After nearly two years of campaigning, Election Day is finally upon us.
Both President Barack Obama and Republican Mitt Romney have been thoroughly vetted and voters in 13 competitive states have heard their messages over and over again through $825 million in television ads and even more on-the-ground campaigning. Judging from the polls, a vast majority of voters have made up their minds with only a sliver remaining undecided.
Just over one month ago, Obama's reelection was thought to be as close to a sure thing as one can get in politics. But Romney's strong performance boosted his standing among voters and gave him confidence that he can unseat the president. Obama, however, still remains confident he will win with the polls showing a narrow advantage in several key battleground states.
Here are four things you should watch for as the nation picks its next president.
1. What Will the Electorate Look Like?
The winner will ultimately be decided by who wins the Electoral College, but trends within the national popular vote can tell us a lot about the result as well.
In particular, we will be looking at the racial composition of the electorate. In 2008, white voters made up 74 percent of the electorate down from 83 percent in 1992, at The Hotline's Reid Wilson noted this week.
The Obama campaign has made black and Latino voters the centerpiece of their coalition and are counting on turnout from minorities to tick upward in 2012, in line with the 18-year trend of minority turnout going up in every election. Read Ruy Teixeira's column for us yesterday for a breakdown of the numbers. If minority turnout increases just one percentage point to 27 percent, it could make Obama's path to victory much easier. If it ticks up two to 28 percent, Obama could run away with the election. That's because Obama could win 80 percent of minority voters, including a record 73 percent of Latinos, according to political opinion research firm Latino Decisions.
While everyone knows that Florida, Nevada, and Colorado could eventually be decided by Latino voters. Also keep your eye on Virginia, a state that carries 13 electoral votes that Obama flipped from red to blue four years ago for the first time since 1964. If Obama can win it again, it could hamper Romney's chances at winning 270 electoral votes.
Obama's key to success in 2008 was increased turnout from minority voters, particularly from Latinos and first time black voters. Making the stakes even higher this year is that the state is home to a highly competitive Senate race between Republican George Allen and Democrat Tim Kaine.
Making the Obama campaign optimistic is that the Latino voting population there is growing rapidly. Two years ago there were 183,000 eligible Latino voters in Virginia, but now there are 214,000. If Obama and Democrats can increase their share of the minority vote there, they could pull out a victory.
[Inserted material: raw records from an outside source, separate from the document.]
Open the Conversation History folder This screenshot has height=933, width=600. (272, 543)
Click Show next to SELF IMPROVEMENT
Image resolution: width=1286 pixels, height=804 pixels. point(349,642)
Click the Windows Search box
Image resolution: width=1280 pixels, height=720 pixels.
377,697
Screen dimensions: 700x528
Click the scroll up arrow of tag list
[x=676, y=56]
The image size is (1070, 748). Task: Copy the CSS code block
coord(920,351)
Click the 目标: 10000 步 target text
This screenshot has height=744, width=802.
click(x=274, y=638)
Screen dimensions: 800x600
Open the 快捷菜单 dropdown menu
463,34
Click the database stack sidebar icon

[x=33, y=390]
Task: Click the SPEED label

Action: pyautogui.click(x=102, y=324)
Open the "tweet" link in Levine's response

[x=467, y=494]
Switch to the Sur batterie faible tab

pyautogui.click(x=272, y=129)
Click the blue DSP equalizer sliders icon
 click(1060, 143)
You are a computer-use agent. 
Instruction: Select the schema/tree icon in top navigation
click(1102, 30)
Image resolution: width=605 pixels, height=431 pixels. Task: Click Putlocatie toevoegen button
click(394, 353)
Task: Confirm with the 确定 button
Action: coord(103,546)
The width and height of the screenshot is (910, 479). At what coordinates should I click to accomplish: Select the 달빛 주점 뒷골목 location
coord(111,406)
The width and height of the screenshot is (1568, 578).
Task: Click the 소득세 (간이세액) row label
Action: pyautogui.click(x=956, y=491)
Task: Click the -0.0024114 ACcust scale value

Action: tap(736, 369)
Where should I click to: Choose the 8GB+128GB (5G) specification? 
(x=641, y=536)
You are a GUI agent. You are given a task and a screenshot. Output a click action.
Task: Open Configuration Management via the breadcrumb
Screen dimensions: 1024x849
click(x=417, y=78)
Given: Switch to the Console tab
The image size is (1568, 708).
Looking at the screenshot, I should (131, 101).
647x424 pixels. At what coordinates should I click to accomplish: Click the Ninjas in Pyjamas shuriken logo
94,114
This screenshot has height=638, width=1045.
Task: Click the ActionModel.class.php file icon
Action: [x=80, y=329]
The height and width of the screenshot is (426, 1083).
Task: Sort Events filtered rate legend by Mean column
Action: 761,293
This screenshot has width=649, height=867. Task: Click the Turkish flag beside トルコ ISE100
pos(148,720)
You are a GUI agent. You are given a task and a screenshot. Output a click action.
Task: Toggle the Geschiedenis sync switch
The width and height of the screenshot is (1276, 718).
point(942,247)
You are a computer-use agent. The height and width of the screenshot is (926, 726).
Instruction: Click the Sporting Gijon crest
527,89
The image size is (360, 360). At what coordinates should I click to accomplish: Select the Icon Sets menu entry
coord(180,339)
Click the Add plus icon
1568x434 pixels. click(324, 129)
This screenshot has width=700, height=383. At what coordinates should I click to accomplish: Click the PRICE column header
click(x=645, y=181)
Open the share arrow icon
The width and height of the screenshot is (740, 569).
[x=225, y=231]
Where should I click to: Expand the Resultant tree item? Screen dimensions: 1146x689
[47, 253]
Gaston Araoz, a field coordinator with the Kaine campaign, touted the campaign's Latino outreach efforts, which include bilingual phone banks each night of the week.
"I think the stakes and the clear choices these voters will find here in Virginia. If we look at the Senate race, we have a candidate like Tim Kaine," he said at a recent phone bank in Alexandria. "They know him, they know what he did and what he wants to do for the country and the Latino community."
But Republicans have argued, per Wilson's story, that the racial composition of the electorate could stay the same as 2008, driven by a falling Latino share of voters due to disillusionment over the poor economy and lack of progress on immigration reform.